Приковав себя к «Медику», он с постным лицом скромника и недотепы потянул того к решетке входа в штольню. Луч фонаря направил в подлые глаза.

— Код не забыл? Какая там последняя цифирь?

«Медик» зажмурился и отвернул лицо.

— Тридцать восемь.

— То-то, — удовлетворенно произнес Климов и, нашарив в одном из карманов убитых связку ключей, стал подбирать нужный к замку. Теперь он действовал спокойно и уверенно.

Отворив решетку, Климов потянул «Медика» дальше и вскоре они оказались перед входом в бомбоубежище, о чем гласила соответствующая надпись. К этому же входу вел еще один туннель, только намного шире, с узкоколейной рельсовой дорогой, уводящей в темень. Туда, где был центральный вход в рудник, где шел неравный бой Петра с охраной. С той стороны все время доносились выстрелы.

«Найду взрыватель и пойду ему на помощь», — решил Климов и потянул на себя дверь бомбоубежища.

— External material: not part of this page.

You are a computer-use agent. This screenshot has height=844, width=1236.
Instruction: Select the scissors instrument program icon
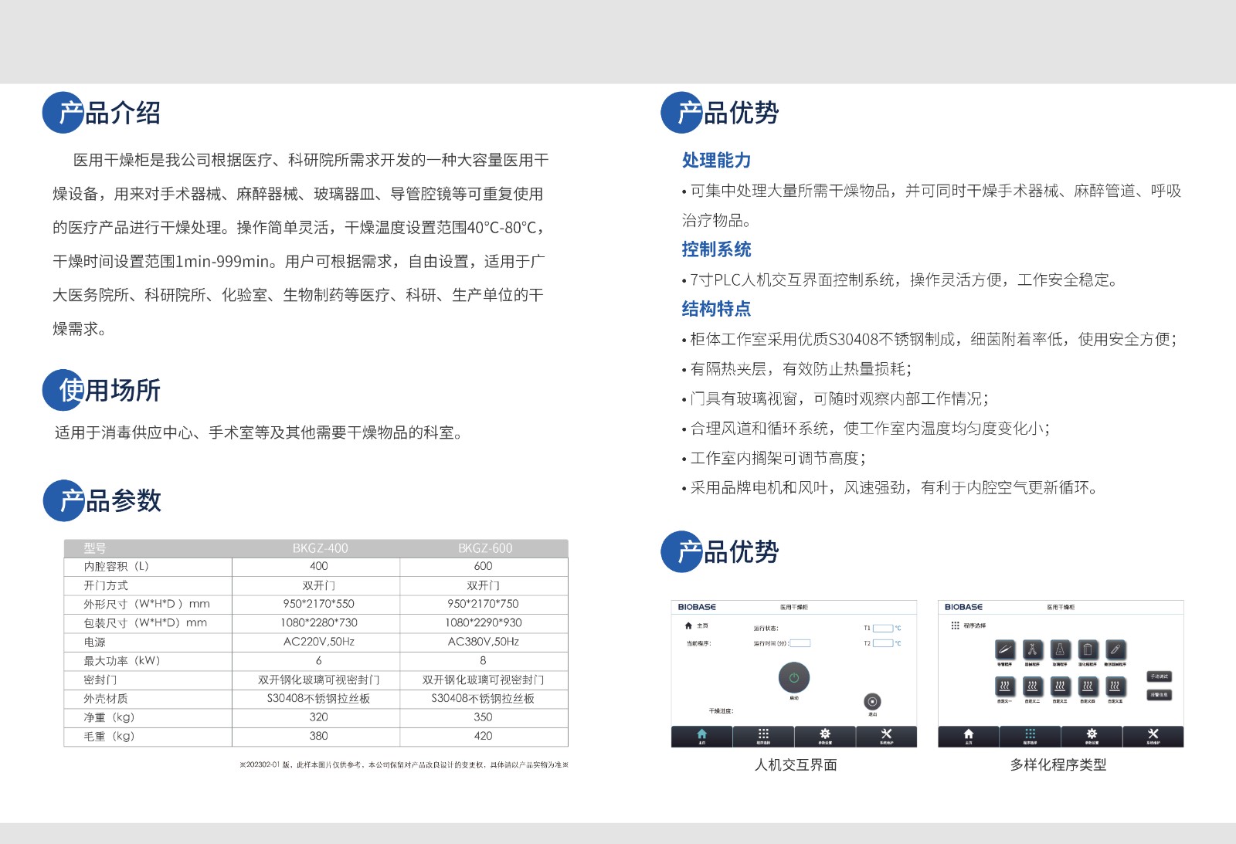[x=1032, y=650]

Спертый воздух и гул голосов в кромешной темноте напомнили об участи заложников. Кое-где, в глубине штольни, чадили слабенькие огоньки. Никто не догадался взять с собою фонари или же свечи.

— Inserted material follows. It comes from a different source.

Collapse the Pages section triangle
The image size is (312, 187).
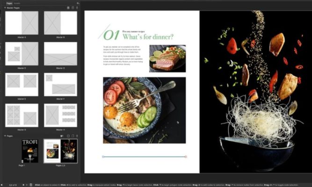tap(6, 136)
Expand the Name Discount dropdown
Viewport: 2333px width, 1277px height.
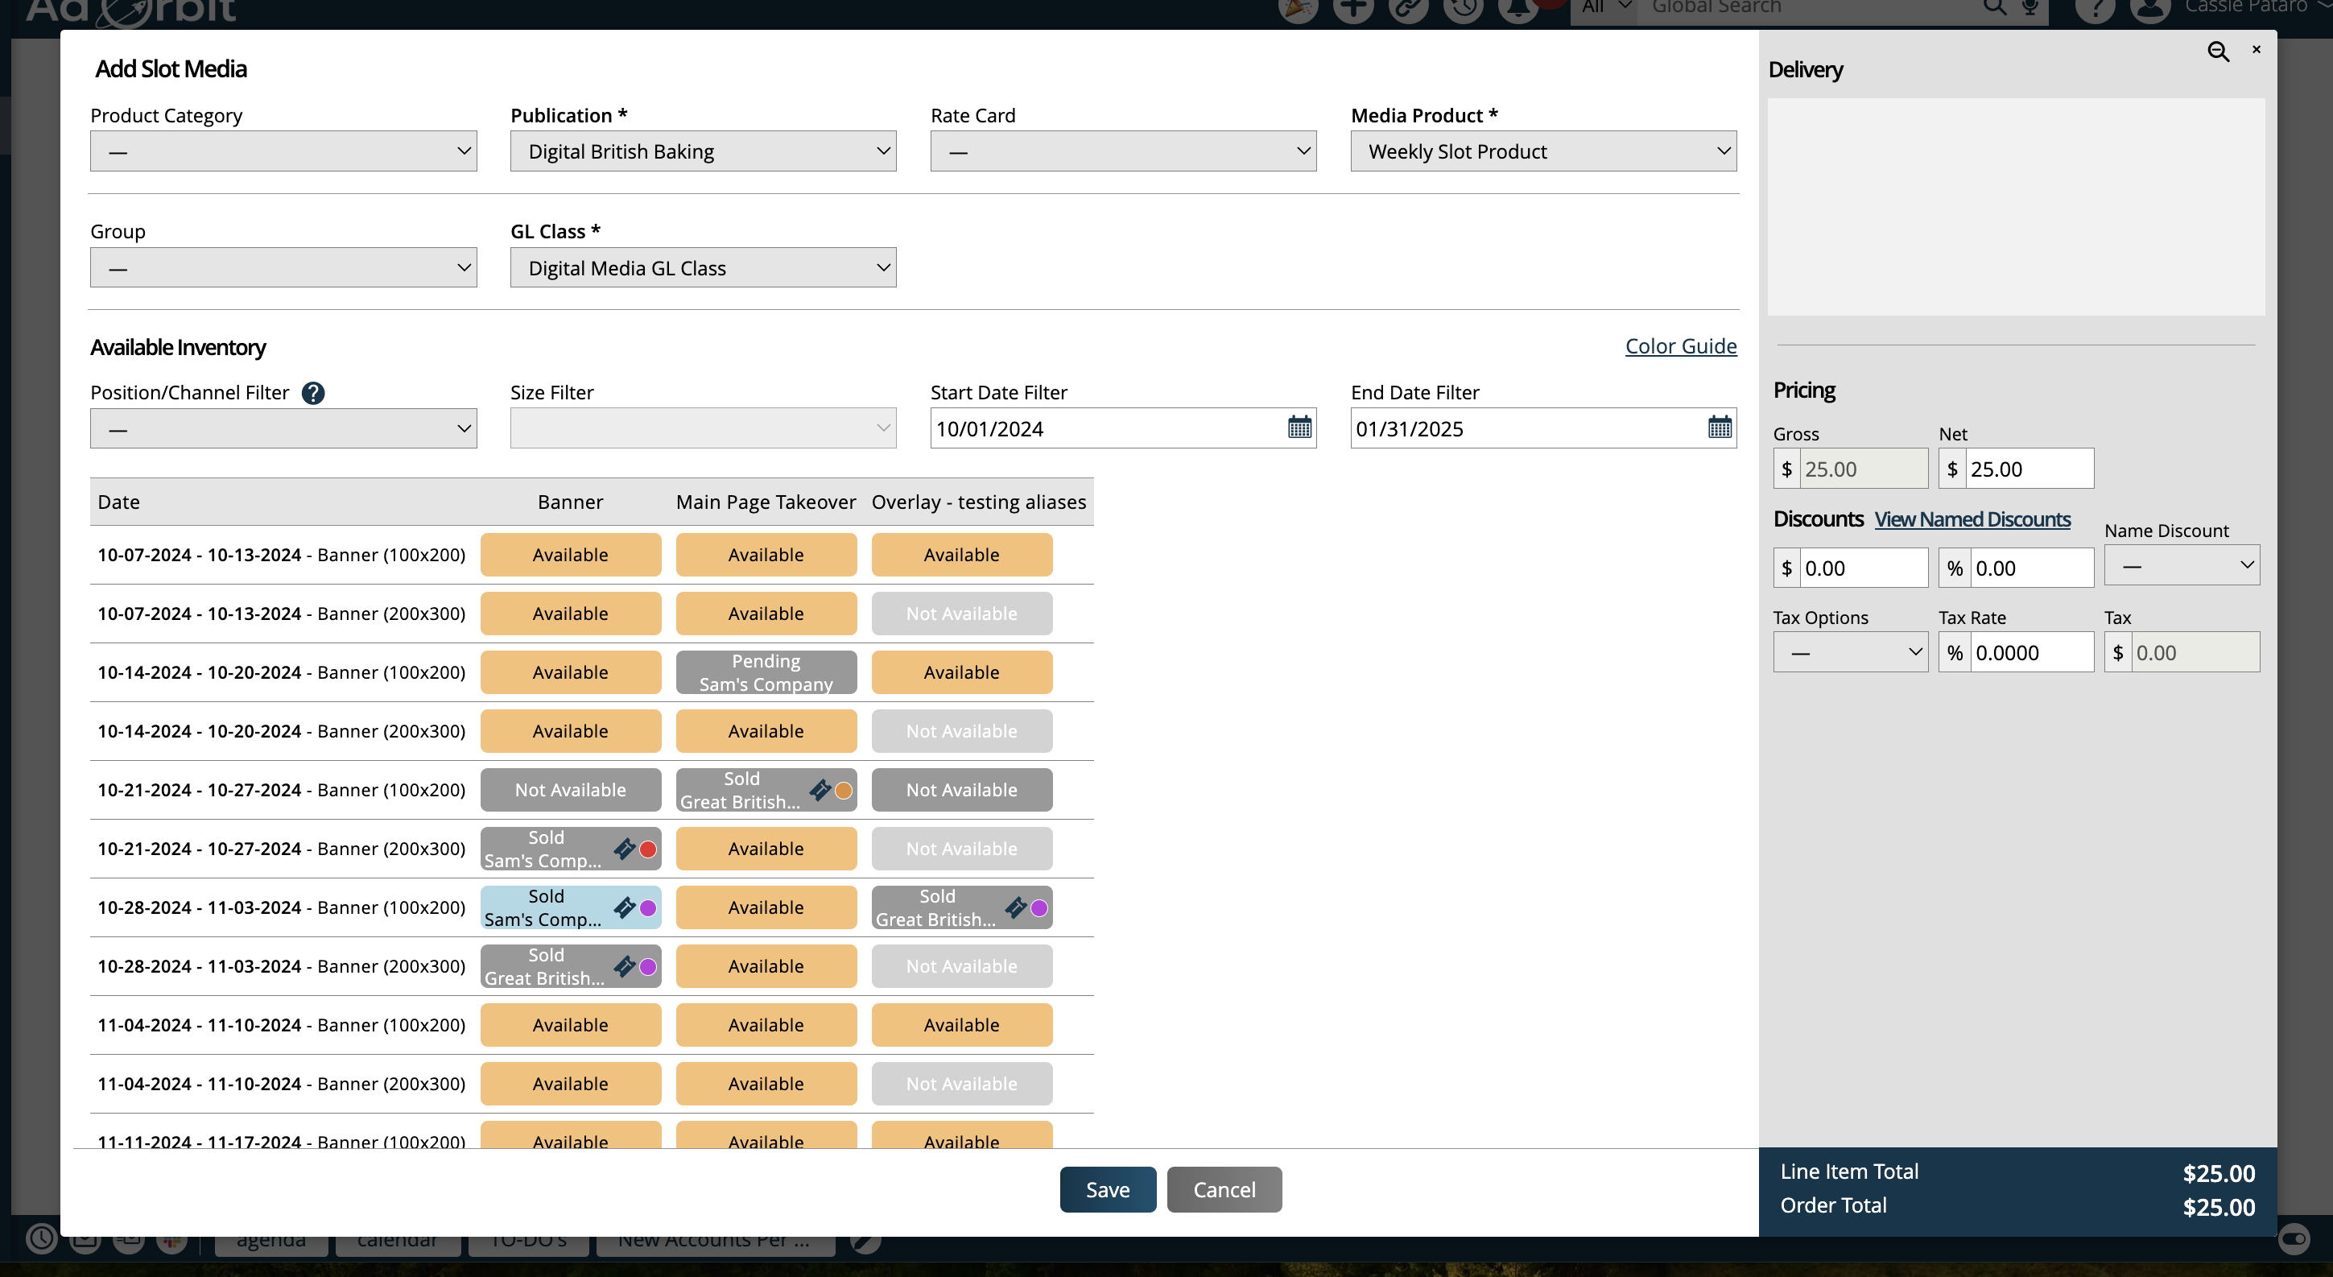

Войдя в бомбоубежище, Климов уже знал, что будет делать.

— Федор Дерюгин, на выход! — как можно спокойнее и, вместе с тем, довольно громко крикнул Климов, и тотчас эхом его зова покатилась волна окликов: — Дерюгина! На выход! Федора… Зовут. Ау, Дерюгин!

Климов осветил дверь седьмой штольни, показывая этим самым, куда должен подойти Дерюгин, и сразу отошел в сторонку, выключив фонарь. Еще нельзя было стоять на одном месте.

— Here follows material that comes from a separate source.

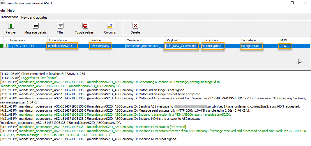Click the Encryption column header

[210, 40]
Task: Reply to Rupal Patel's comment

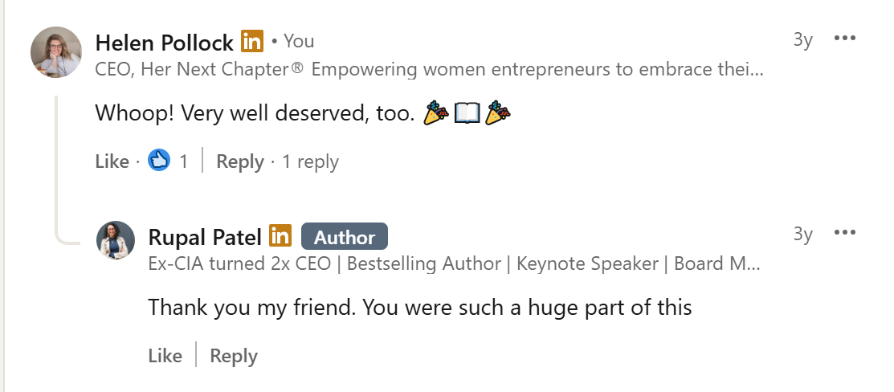Action: pos(234,356)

— Вот это кукрыниксы! — раздался громкий голос Федора, и Климов вновь включил фонарь, направил на себя. — Двигай сюда.

Кратко объяснив ему, в чем дело, он отдал ему свой автомат, сказал, где можно взять еще, и попросил лишь об одном:

— Ни звука. Никому. Начнется паника и все взлетят на воздух. Понял?

— Всесторонне.

— Тогда, вперед. Налево и на выход. Помоги Петру, а я тут похимичу. Только знай: он в «камуфляже», как и я.

— Нештяк. Прорвемся.

— Сперва узнай, потом стреляй. Да плащ мой скинь. Он светлый.

— Ну, якорная щель! — беззлобно возмутился Федор. — Это ясно.

— Тогда, с Богом!

Было видно, что он умеет оценивать момент, быстро разобрался в ситуации. К тому же, несмотря на крупное телосложение и видимую безалаберность, двигался он мягко, точно и неслышно.

«Медик» стоял молча, делал вид, что его нет.

Держался у стены.

— Теперь в восьмую, — шепнул Климов и, осветив себе дорогу, скользнув по каменной стене бомбоубежища лучом, вновь выключил фонарь. — Пошли наощупь.

— Скажите, что там на земле? — раздался женский голос.

— Правда, что там? — сразу же заволновались в темноте.

— Где все те, которых увели?

— Уже идет эвакуация?

— А почему нет света?

— И воды!

— Воды! У нас здесь дети!

Климов придал голосу сочувственно-начальническую интонацию и успокоил всех одним четким ответом.

— Утром будет все. Я обещаю.

Кто-то еще что-то выкрикивал, но Климов слушал и не слышал, словно с головой ушел под воду. Надо было пробираться к восьмой штольне. И вообще, любое несчастье можно превозмочь, если пренебречь земными радостями. Жизнь — это облако, в тени которого не спрячешься.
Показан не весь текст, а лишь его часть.